NR AOUG
AU Hundt,C.; Müller,S.; Besir,H.; Fernholz,E.; Hloch,P.; Eberle,W.
TI Prion protein expression in the Rapid Translation System (RTS)
QU International Conference - Prion diseases: from basic research to intervention concepts - TSE-Forum, 08.10.-10.10.2003, Gasteig, München - Poster session - BR-95
PT Konferenz-Poster
AB
Rapid Translation System (RTS) is a scalable in vitro transcription/translation expression platform from Roche Diagnostics. RTS offers the advantages of a cell-free protein expression system using an Escherichia coli lysate and eliminating the need for laborious up- and down-stream steps (e.g., host cell transformation, culturing, or lysis).
Here we show the expression of a non- and a HIS-tagged bovine prion protein in the RTS 100. Moreover scale up experiments employing the RTS 500 kit and the ProteoMaster instrument were also successful. The expressed PrP showed Proteinase K sensitivity and the main fraction was insoluble. Using different disulfide bond forming expression conditions for the RTS 500 format we were able to increase the solubility of the expressed prion protein.
The RTS is a very convenient tool not only for the expression of the prion protein but also for studies regarding the influence of different drugs during the synthesis of PrP. To investigate the formation of PrPsc in status nascendi we analysed the effect of different copper concentrations on the PrP expression and observed no significant difference.
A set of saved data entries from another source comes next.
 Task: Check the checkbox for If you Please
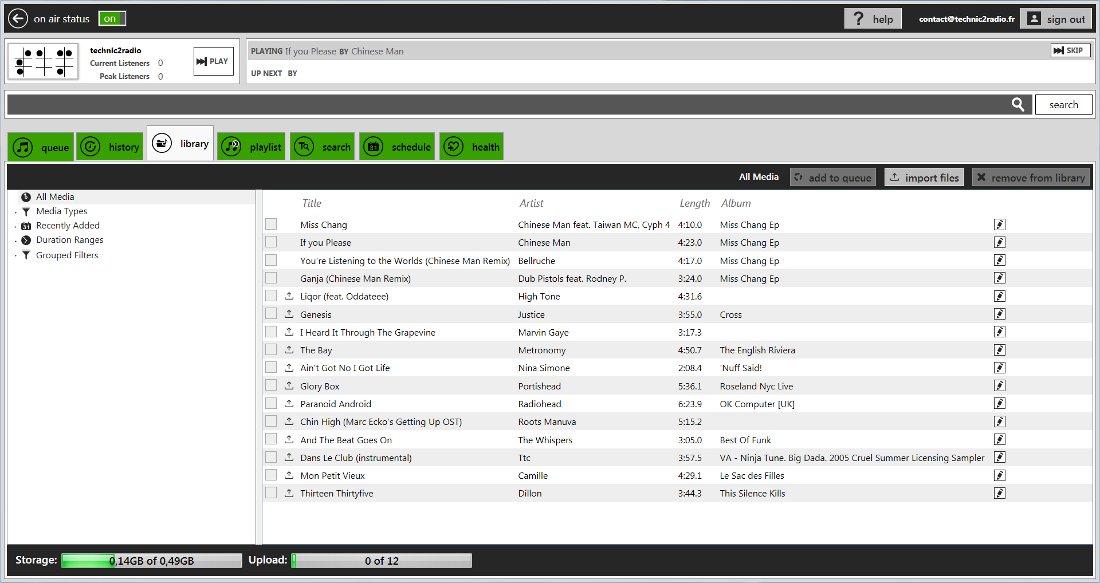tap(271, 242)
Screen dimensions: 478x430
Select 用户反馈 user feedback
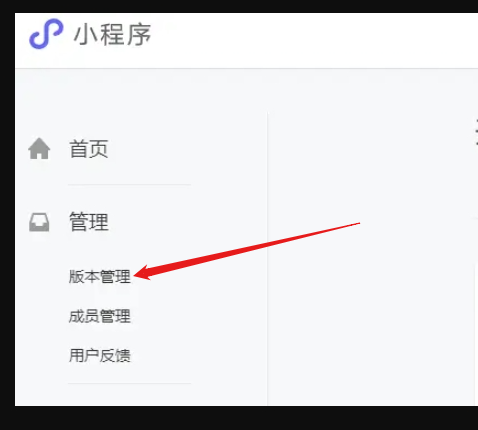click(99, 355)
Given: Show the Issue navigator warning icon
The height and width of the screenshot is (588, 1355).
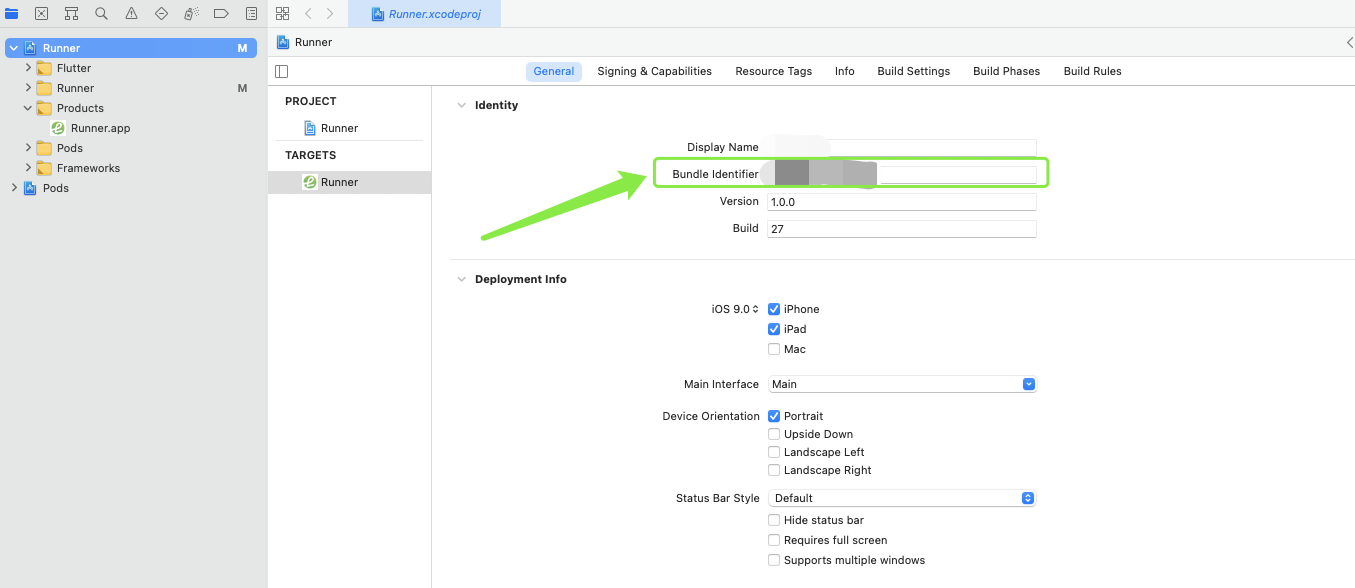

Nevertheless it should be possible to trigger the generation of PrPsc in the RTS without the addition of pathogenic prion proteins. This could lead to new ideas regarding the in vivo mechanism of the conversion of PrPc to PrPsc.
AD Christoph Hundt, Silke Mueller, Hueseyin Besir, Erhard Fernholz, Peter Hloch, Walter Eberle, Roche Diagnostics, Germany
SP englisch
PO Deutschland